IterStream¶
Squirrel provides an API for chaining iterables.
The functionality is provided by IterableSource (squirrel.iterstream.source.IterableSource
).
Example Workflow¶
from squirrel.iterstream import IterableSource
import time
it = IterableSource([1, 2, 3, 4])
for item in it:
print(item)
IterableSource
has several methods to conveniently load data, given an iterable as the input:
it = IterableSource([1, 2, 3, 4]).map(lambda x: x + 1).async_map(lambda x: x ** 2).filter(lambda x: x % 2 == 0)
for item in it:
print(item)
map_async()
applies the provided function asynchronously. More on this in the following sections.
In addition to explicitly iterating over the items, it’s also possible to call collect() to collect all items in a list, or join() to iterate over items without returning anything.
Items in the stream can be shuffled in the buffer and batched
it = IterableSource(range(10)).shuffle(size=5).map(lambda x: x+1).batched(batchsize=3, drop_last_if_not_full=True)
for item in it:
print(item)
Note that the argument drop_last_if_not_full (default True) will drop the last batch if its size is less than batchsize argument; so, only 3 items will be printed above.

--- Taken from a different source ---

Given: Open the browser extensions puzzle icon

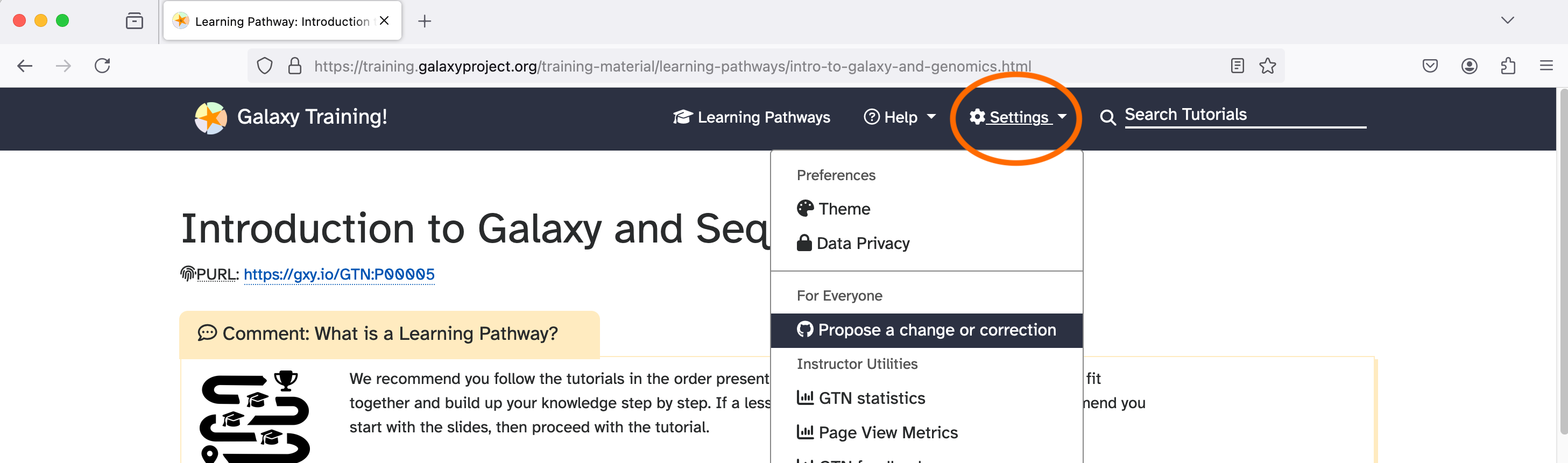Looking at the screenshot, I should point(1508,66).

Items in IterableSource can be composed by providing a Composable in the compose() method:
from squirrel.iterstream import Composable
class MyIter(Composable):
def __init__(self):
super().__init__()
def __iter__(self):
for i in iter(self.source):
yield f"_{i}", i
it = IterableSource([1, 2, 3]).compose(MyIter)
for item in it:
print(item)
Combining multiple iterables can be achieved using IterableSamplerSource:
from squirrel.iterstream import IterableSamplerSource
it1 = IterableSource([1, 2, 3]).map(lambda x: x + 1)
it2 = [1, 2, 3]
res = IterableSamplerSource(iterables=[it1, it2], probs=[.7, .3]).collect()
print(res)
assert sum(res) == 15
Note that you can pass the probabilities of sampling from each iterator. When an iterator is exhausted, the probabilities are normalized.
Asynchronous execution¶
Part of the fast speed from iterstream thanks to squirrel.iterstream.base.Composable.async_map()
. This method carries out the callback function you specified to each item in the stream asynchronously, therefore offers a large speed-up.
from concurrent.futures import ThreadPoolExecutor
tpool = ThreadPoolExecutor()
def io_bound(item):
print(f"{item} io_bound")
time.sleep(1)
return item
it = IterableSource([1, 2, 3]).async_map(io_bound, executor=tpool).async_map(io_bound)
t1 = time.time()
for i in it:
print(i)
print(time.time() - t1)
async_map instantiates a concurrent.futures.ThreadPoolExecutor
if the argument executor is None (default). It also accepts concurrent.futures.ProcessPoolExecutor
, which is a good choice when performing cpu-bound operations on a single machine.
Cluster-mode¶
Scaling out to a dask cluster only requires changing a single line of code:
from dask.distributed import Client
client = Client()
it = IterableSource([1, 2, 3]).async_map(io_bound, executor=client)
t1 = time.time()
for item in it:
print(item)
print(time.time() - t1)
In this example, a task is submitted and the result is gathered. An alternative would be to call dask_map
instead of async_map
, which transforms items in the stream into dask.delayed.Delayed
objects. This pattern makes it possible to load and transform the data in a dask cluster and only load the fully ready data into the local machine.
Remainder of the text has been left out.